To understand this conclusion, we first must accept Bolter and Grusin's theory of the reflexive nature of the relationship between older and newer media.  Specifically, newer media contain vestiges of older media, re-forming them in order capitalize on audiences' existing attraction to them as well as their desire for something more immediate, an improvement upon the sense of immediacy provided.  This relationship is reflexive, though, because older media are just as capable, and in order to stay relevant, just as likely to remediate newer media.  The result is a dialectic of remediation which blurs the lines between older and newer media.  The above quote is an extrapolation of this theory of reflexivity to apply to the relationship between media and identity.  

Here's an example: 

The image constitutes the cover of an older medium: the ink and paper magazine.  This older medium remediates the even older medium of written language by juxtaposing it in a hypermediated way with the medium of "realistic" photography.  The remediations don't stop there, however, as the reflexive relationship of remediation is pronounced by the language of the text: "Life is a series of reboots."  Here, the older media of written language and paper magazines remediates the language of computer technology.  
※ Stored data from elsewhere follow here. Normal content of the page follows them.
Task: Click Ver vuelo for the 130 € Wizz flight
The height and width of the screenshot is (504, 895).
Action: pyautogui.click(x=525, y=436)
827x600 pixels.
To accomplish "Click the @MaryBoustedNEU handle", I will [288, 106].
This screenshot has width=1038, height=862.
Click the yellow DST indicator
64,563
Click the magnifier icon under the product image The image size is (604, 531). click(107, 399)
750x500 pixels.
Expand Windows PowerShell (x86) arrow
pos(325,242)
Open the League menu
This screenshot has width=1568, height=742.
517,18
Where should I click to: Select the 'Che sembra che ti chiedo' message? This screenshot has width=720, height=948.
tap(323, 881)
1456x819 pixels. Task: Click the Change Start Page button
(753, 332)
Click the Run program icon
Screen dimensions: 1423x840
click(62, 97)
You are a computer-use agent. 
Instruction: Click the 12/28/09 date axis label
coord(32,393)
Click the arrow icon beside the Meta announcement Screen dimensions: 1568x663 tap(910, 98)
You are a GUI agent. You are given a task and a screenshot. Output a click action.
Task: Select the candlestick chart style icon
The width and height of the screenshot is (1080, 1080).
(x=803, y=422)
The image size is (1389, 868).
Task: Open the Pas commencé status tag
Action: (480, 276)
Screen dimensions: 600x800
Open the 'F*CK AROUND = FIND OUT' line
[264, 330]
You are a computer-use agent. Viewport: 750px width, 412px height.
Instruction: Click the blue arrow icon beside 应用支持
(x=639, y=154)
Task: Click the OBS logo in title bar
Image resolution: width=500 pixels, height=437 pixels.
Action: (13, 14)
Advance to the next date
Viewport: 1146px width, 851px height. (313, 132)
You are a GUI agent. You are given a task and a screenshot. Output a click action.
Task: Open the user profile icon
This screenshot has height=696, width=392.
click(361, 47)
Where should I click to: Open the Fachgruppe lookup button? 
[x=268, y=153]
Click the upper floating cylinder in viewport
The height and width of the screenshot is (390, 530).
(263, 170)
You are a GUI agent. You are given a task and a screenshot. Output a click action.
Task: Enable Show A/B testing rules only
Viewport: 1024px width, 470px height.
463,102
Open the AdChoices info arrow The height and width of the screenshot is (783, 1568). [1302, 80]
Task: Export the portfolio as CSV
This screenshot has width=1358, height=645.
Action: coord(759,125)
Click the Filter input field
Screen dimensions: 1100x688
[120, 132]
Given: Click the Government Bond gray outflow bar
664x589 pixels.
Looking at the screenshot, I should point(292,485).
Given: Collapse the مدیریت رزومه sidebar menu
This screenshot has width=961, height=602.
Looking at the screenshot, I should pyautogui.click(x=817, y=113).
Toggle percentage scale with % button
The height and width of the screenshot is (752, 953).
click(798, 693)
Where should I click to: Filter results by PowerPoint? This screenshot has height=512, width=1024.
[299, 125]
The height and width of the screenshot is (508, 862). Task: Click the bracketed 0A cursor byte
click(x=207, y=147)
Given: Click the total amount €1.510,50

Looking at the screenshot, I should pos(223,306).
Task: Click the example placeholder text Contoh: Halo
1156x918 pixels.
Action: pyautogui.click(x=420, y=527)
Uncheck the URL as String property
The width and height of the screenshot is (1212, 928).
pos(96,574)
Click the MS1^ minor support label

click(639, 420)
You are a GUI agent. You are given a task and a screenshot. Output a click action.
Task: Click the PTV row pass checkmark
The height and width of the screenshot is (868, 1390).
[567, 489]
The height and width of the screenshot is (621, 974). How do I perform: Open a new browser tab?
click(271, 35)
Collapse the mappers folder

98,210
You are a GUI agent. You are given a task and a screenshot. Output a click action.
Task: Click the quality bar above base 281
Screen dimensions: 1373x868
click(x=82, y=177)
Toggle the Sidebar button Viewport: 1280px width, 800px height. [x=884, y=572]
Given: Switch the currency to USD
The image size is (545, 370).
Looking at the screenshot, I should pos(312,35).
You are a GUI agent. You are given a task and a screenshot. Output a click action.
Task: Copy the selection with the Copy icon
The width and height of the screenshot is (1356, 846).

In line with the notion that media contain social and economic significance, this remediation of the language of newer media functions as a remediation of the real.  By reframing "life" in the context of computer speak, the creative forces behind this image imply an intrinsic connection between our immediate experience and computer technology.  Our sense of ourselves in  the "real" world is shaped by this association, and it is hard not to proceed from there to the idea that we are then more inclined to further understand ourselves in relation to computer technology and other "newer" media. 

Although Bolter and Grusin seem to almost defend the innocence of media by suggesting an equality between media shaping and being shaped by culture, this reflexivity is all the more reason why culture and media should be analyzed together.  There is no need to blame media for shaping culture any more than there is a need to blame culture for its media, but using the material evidence of media--both what it represents and what message that representation sends--we can better understand how and why our culture functions as it does.

As the above image illustrates, there is a valuation of newer media as more related to our lives today than older media, and this valuation appeals to the sophistication of users of newer media to get them to use this older media.  The reverse is also possible: users of older media (e.g. magazine readers) gain a sense of authenticity in the hypermediacy of realizing they recognize a technological reference--they are more technologically savvy than they might have thought.  Either way, the attraction of newer media is valued even in an effort to protect the value of older media, and this is indicative of both a representation and the further shaping of contemporary cultural values. 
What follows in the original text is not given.